Gates is regarded as particularly villainous at the Los Angeles Times, with whose editors he sparred throughout his tenure, and on whom the Times continues to heap unwarranted scorn. In his Nov. 15 piece on Beck, for example, Joel Rubin wrote of the LAPD of the late '70s. "It was a time of flux," wrote Rubin, "as Chief Ed Davis stepped down and Daryl F. Gates, a hard-line LAPD veteran, took over. Davis had flirted with the idea that police should build close ties with the communities they serve, but under Gates the department shifted back to an entrenched, paramilitary mentality."

On this point Rubin has apparently adopted the blame-Gates ethos so prevalent at the Times and failed to do the necessary reporting. The facts are these: As an assistant chief under Davis, Gates implemented what was known as the Basic Car program, an early form of community policing in which designated officers served as community liaisons. When he became chief, Gates continued the program even as it met with resistance from then-Mayor Tom Bradley and members of the city council, who viewed these police officers as threats to their political power. It was these officers, after all, who were the most accessible representatives of city government, and they often instructed L.A. residents on how to demand improved service from their elected officials, instructions which very often included exhortations to raise hell with those who promised the world when they ran for office but, once elected, delivered little.

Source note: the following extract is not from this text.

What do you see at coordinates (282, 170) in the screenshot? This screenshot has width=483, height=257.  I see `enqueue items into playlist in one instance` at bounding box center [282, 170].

As one who lived through this municipal tug of war and recalls it well, I can say that Bradley was every bit as intransigent as Gates was accused of being, yet whenever the long-simmering feud between the two men is discussed in the L.A. Times, the blame for it is invariably placed solely on Gates. And, as Charlie Beck would surely recall, it was hard to emphasize community relations while we were racing from one shooting call to the next, as officers are seldom required to do today even in L.A.'s most violent neighborhoods.

But there is trouble ahead. In January, budget cuts will force the California Department of Corrections to release up to 30,000 "low-risk" prison inmates (as if there were such a thing), the greatest share of whom will return to the Los Angeles neighborhoods where they were arrested. And the city's budget is no less bleak: though the LAPD has expanded to 10,000 officers in recent years it will grow no further, and the elimination of cash overtime in favor of compensatory time off will result in a net loss of hundreds of officers on the streets.

Charlie Beck might be as evolved and progressive as they come, but the combination of more criminals and fewer cops will pose a challenge for him. If he and the LAPD fail to meet it, Los Angeles might be in for more of those dark days.